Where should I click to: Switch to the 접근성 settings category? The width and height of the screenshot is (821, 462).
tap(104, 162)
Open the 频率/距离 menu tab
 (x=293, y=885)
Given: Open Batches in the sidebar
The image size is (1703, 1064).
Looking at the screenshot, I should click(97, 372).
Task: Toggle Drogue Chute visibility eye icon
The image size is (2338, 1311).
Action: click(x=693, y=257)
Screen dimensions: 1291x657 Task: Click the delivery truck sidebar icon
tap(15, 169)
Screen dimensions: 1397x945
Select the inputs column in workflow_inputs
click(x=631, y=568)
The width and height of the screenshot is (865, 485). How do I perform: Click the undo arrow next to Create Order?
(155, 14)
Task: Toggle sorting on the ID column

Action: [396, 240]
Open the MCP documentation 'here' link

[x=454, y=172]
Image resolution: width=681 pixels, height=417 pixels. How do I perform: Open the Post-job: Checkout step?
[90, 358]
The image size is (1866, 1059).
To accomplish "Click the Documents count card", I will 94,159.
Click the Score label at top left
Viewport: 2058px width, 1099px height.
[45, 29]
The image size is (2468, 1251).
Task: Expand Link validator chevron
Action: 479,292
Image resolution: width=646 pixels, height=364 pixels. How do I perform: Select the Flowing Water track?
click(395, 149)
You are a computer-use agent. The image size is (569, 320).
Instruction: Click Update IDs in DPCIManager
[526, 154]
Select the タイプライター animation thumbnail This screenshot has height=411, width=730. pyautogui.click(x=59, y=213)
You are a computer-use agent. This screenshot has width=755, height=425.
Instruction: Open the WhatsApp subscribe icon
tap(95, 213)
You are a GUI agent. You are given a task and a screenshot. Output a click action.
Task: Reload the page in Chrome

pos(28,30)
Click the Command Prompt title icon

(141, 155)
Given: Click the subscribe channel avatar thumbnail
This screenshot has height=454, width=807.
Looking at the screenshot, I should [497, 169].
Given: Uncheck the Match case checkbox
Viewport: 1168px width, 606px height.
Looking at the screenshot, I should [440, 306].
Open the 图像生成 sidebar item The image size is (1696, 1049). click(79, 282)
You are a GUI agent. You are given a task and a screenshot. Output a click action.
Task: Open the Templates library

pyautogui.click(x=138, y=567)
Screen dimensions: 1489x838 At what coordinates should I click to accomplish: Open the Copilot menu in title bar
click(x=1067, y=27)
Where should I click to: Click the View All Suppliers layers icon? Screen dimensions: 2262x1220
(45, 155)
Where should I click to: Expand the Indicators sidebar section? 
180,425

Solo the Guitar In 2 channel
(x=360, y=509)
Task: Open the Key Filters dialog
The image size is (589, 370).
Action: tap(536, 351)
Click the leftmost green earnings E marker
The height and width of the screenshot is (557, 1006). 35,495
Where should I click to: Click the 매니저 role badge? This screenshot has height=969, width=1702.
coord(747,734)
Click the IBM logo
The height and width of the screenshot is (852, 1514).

▸ **PROMPT**
Search the data above for the string "thumbnail". Report every line where it is found.

▸ **WRITTEN ANSWER**
Select the タイプライター animation thumbnail This screenshot has height=411, width=730. pyautogui.click(x=59, y=213)
Given: Click the subscribe channel avatar thumbnail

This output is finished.